When editing, you tinker with phrasing, you spot check, fix errors, you think you are pretty close to being finished—like reform. In contrast, revision is a practice that requires surrender. You rebuild your work from the ground up. If you’re lucky, very little is the same when you’re done and, yet, you are so much closer to making a meaningful intervention.

If we value Black life, if we value trans life, if we value human life above our imagined borders, then it is incumbent upon us to imagine something that begins from the premise of cherishing one another. Merely editing atop a framework that, by design, routinely targets, undermines, and brutalizes these communities is to be bound to those original failures: racial hierarchy, compulsory gender, and nationalism. I’ll tell you what I tell myself. No first draft is that precious. Begin again.

If you’ve ever written a few pages then you know the feedback process is difficult—even viscerally so—as you realize you could’ve done so much better. But it’s also a gift to know there is so much more you can do to make things right. To know you are not out of time.

The movement to abolish prisons is about more than policy changes. It is about redistributing resources and rebuilding our world on a foundation of mutual recognition and dignity. Though it may be evidence of opening hearts, editing will not break the loop of structural harm. Only true revision will.
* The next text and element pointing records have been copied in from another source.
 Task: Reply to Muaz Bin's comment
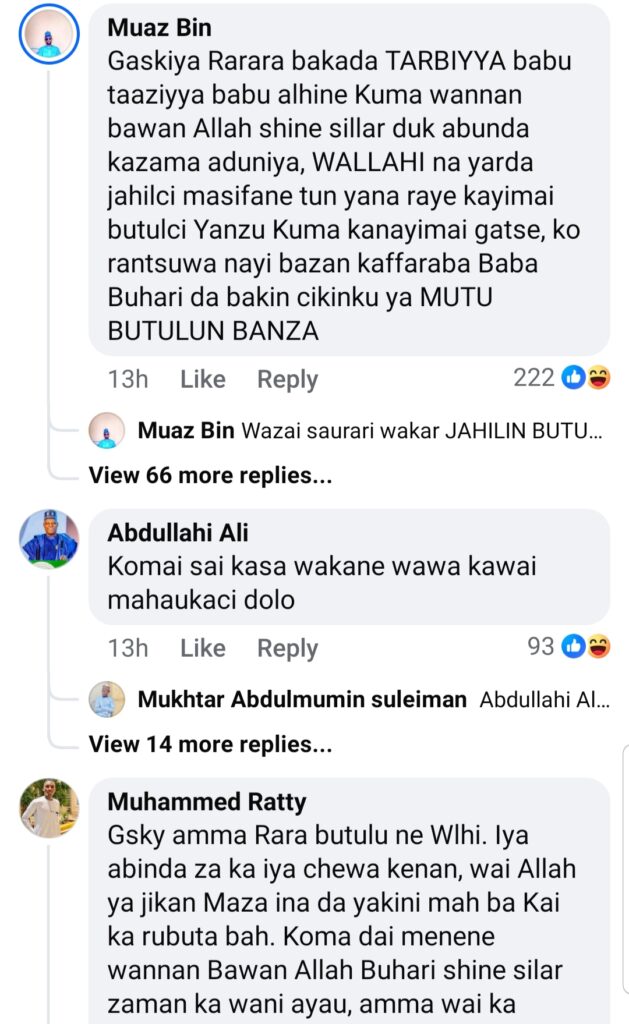point(287,379)
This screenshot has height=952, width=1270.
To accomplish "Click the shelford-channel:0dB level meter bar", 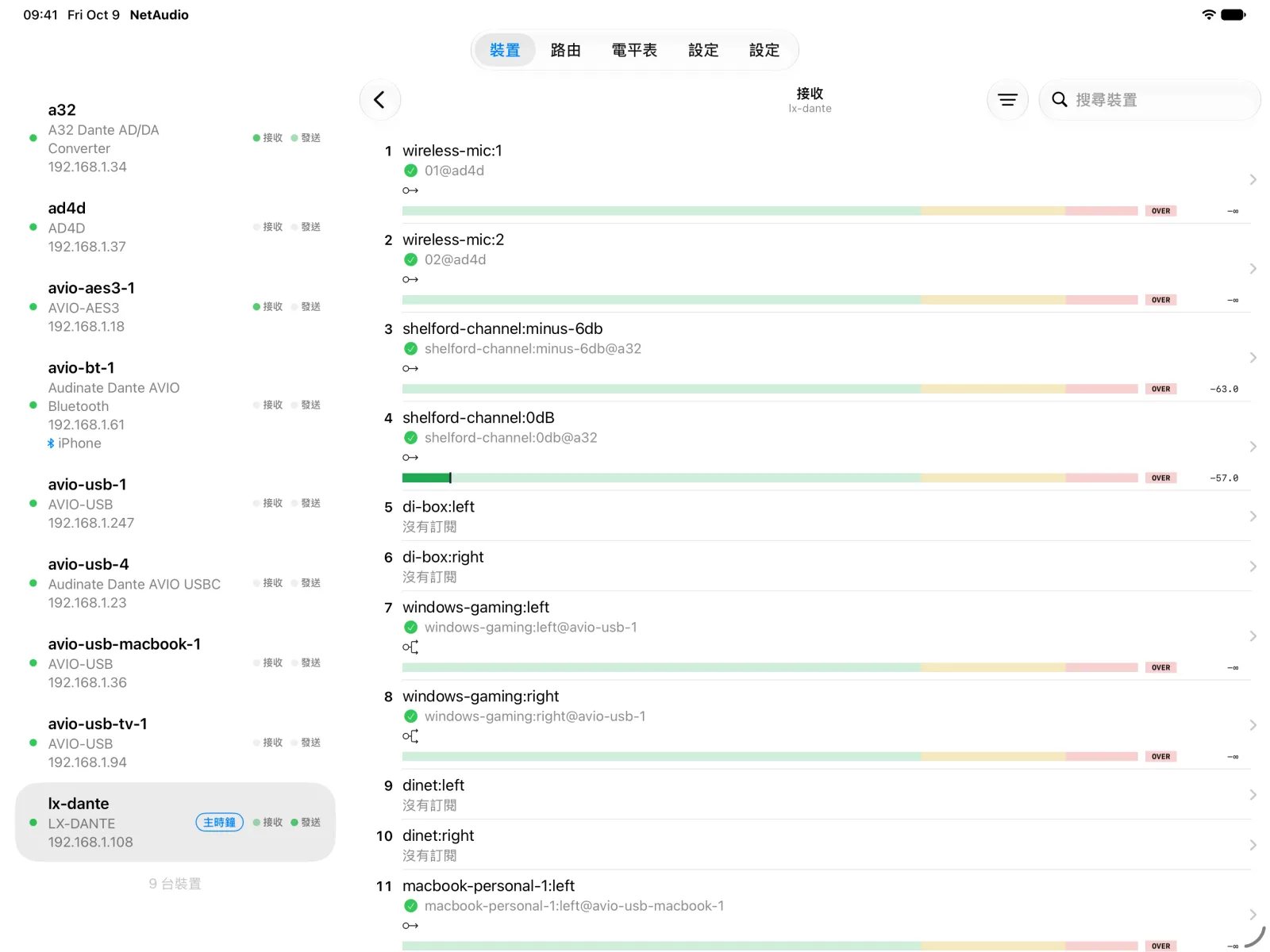I will pyautogui.click(x=770, y=478).
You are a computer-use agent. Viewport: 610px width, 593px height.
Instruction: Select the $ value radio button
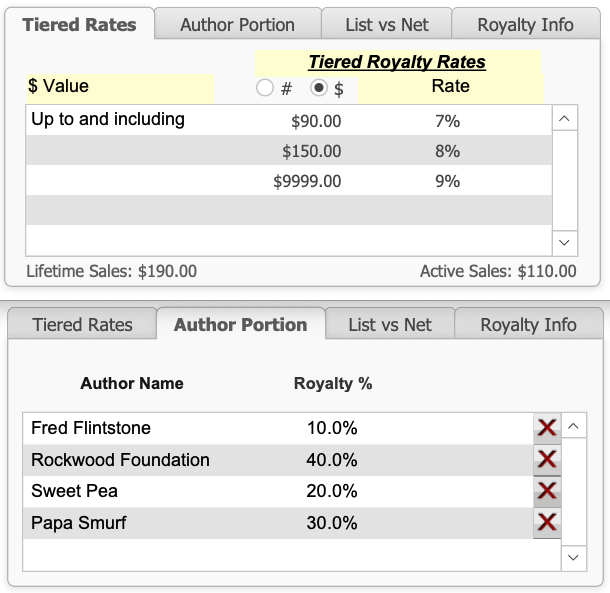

Jessica Simes, assistant professor of sociology 

The singular most impactful policy change local and state governments could make is to dramatically and permanently reduce the prison population while simultaneously investing in our welfare and healthcare systems. Contact with the criminal justice system has led to avoidable health harms for the most marginalized members of our society. My research shows that policies like the Affordable Care Act significantly reduced criminal justice contact. But this is just a start. We must envision and create a future of justice based in healing and wellbeing rather than surveillance and punishment. And we need to ensure this reimagining centers the communities and individuals with direct experience with the justice system.

During the pandemic, the spread of COVID in prisons and jails called into question the ethical status of carceral institutions. Jail and prison incarceration exposed people to great risk and may have contributed to greater community transmission. However, those ethical questions predate the pandemic and will remain once the pandemic is over.

In my book Punishing Places: The Geography of Mass Imprisonment, I argue that while punishment is premised on the individual, in actuality it has been enacted on whole communities. Generations of people have suffered under a decades-long era of mass incarceration, with the greatest harms felt by Black communities. While we must work to fix a broken system, mass incarceration necessarily requires that we look back at this historic injustice, and look for models that can repair and restore the harms experienced by communities.